The Cambridge Housing Authority (CHA) in Massachusetts has completed the conversion of its first 441 units of public housing to project-based assistance under the federal Rental Assistance Demonstration (RAD) program.
Over the next 12 to 18 months, the agency will convert all 2,129 of its public housing units under RAD, triggering more than $200 million in needed construction at its developments throughout Cambridge.
“Our goal is to make these units available for another 30 to 40 years,” says Gregory Russ, CHA executive director. “We think by shifting to RAD there’s an initial benefit in terms of the capital and the ability to finance.”
When a development obtains long-term rental assistance through RAD, it has a more stable funding platform, which puts the property in a better position to leverage additional financing to perform capital improvements.
“It opens the doors for options now and then options in the future when buildings might need more capital work,” says Russ.
CHA’s portfolio-wide RAD conversion was approved by the Department of Housing and Urban Development (HUD) in 2013 and was at the time the fifth-largest RAD conversion in the country, according to the agency. The first phase involves 1,150 units and about $143 million in construction. To finance the renovations, CHA leaders have obtained 4 percent low-income housing tax credits (LIHTCs) and other financing from the Massachusetts Department of Housing and Community Development, MassDevelopment, Wells Fargo, and Citibank.
Without RAD, CHA would not have been able to undertake the project. Relying on traditional public housing capital sources would have likely taken 30 years to raise a similar amount of money.
RAD is the centerpiece of HUD’s strategy to preserve at-risk public and assisted-housing developments. The first component allows public housing and Sec. 8 Mod-Rehab properties to convert to long-term Sec. 8 rental assistance contracts. The second component allows Rent Supplement, Rental Assistance Payment, and mod-rehab properties to convert tenant-based vouchers issued upon contract expiration or termination to project-based assistance.
RAD expansion approved
In a big victory for HUD, Congress recently approved an expansion of the first component from 60,000 to 185,000 units, a move that will allow the agency to convert a long waiting list of projects to RAD.
The program expansion, which was approved as part of the fiscal 2015 spending bill, allows RAD applications to be submitted until Sept. 30, 2018, an extension from the original deadline of Sept. 30, 2015. In addition, the bill extends the second component of RAD. It also makes McKinney-Vento single-room occupancy (SRO) units eligible for conversion under RAD.
“Expanding RAD was important for several reasons,” says Diane Yentel, vice president of public policy and government affairs at Enterprise Community Partners. “Broadly speaking, public housing is literally crumbling due to obsolescence and chronic underfunding, and the problem grows worse each year as the capital needs backlog accumulates and no additional funds are appropriated to address it.”
More specifically, it was important to allow conversions for the approximately 120,000 units’ worth of applications on the waiting list that have developed plans and secured commitments in the form of funding and partnerships for RAD conversions.
“Had RAD not been expanded, these viable plans leveraging significant private investment would have fallen through while the conditions at these properties would continue to deteriorate,” Yentel says.
RAD was created in 2011 as a way to alleviate the huge backlog of capital needs at public housing developments.
“The idea is to bring these units out of the public housing paradigm so they can leverage debt and make the improvements needed to remain affordable and available as good quality housing for years to come,” says Amy McClain, a partner at the Ballard Spahr law firm and author of Beginner’s Guide to Public Housing Conversion under RAD.
She has worked on more than a dozen RAD transactions, with several more in the works, including several large portfolio conversions.
McClain has seen deals use a variety of funding sources to finance their renovations.
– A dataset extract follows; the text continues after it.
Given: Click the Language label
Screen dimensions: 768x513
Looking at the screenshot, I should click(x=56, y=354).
Most are using LIHTCs, especially 4 percent credits but 9 percent credits as well. Others have used strictly bond proceeds or other funding.
While RAD is a key piece of HUD’s overall preservation strategy, members of Congress have pointed out that the last word in its name is “demonstration,” adds McClain.
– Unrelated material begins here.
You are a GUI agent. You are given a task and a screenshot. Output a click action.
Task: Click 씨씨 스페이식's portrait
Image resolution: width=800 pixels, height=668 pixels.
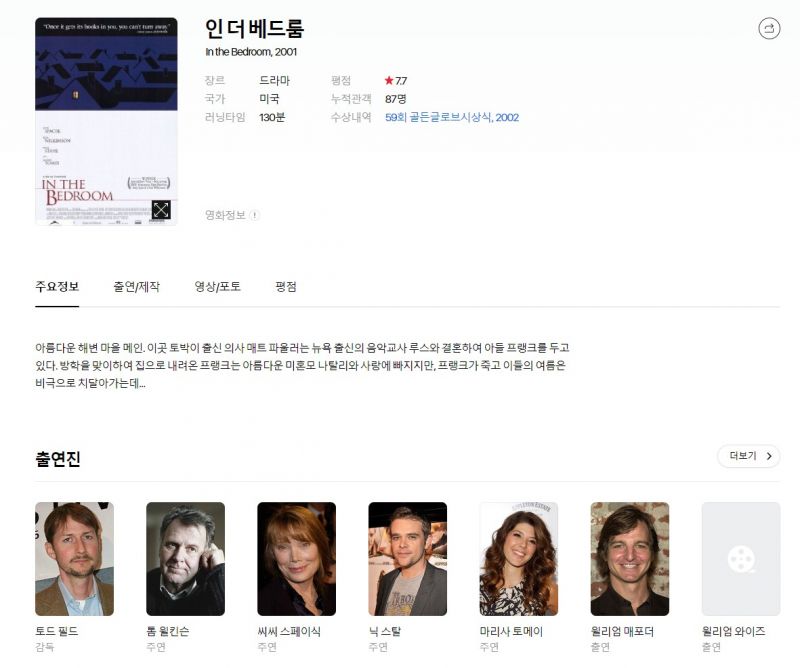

That means there’s still much to learn about the program. “There’s a time to step back and look at what impact these deals are having,” she says. “Is it working? Is it the best approach? Are there ways to fine-tune it?”
The recent expansion makes a broader policy statement about the program.
“Though RAD was initially authorized as a relatively small demonstration, expanding it acknowledges that it is our best and most realistic opportunity for a solution to the huge public housing capital needs backlog,” Yentel says. “The momentum coming off of this expansion will very likely increase as we begin to see more results from RAD conversions already underway and those that will soon be approved. Right now, there is an understanding in Congress of why RAD works in principle, but in the coming months we will have much more data to prove its success practically, which I expect would increase demand for RAD among both PHAs and policymakers.”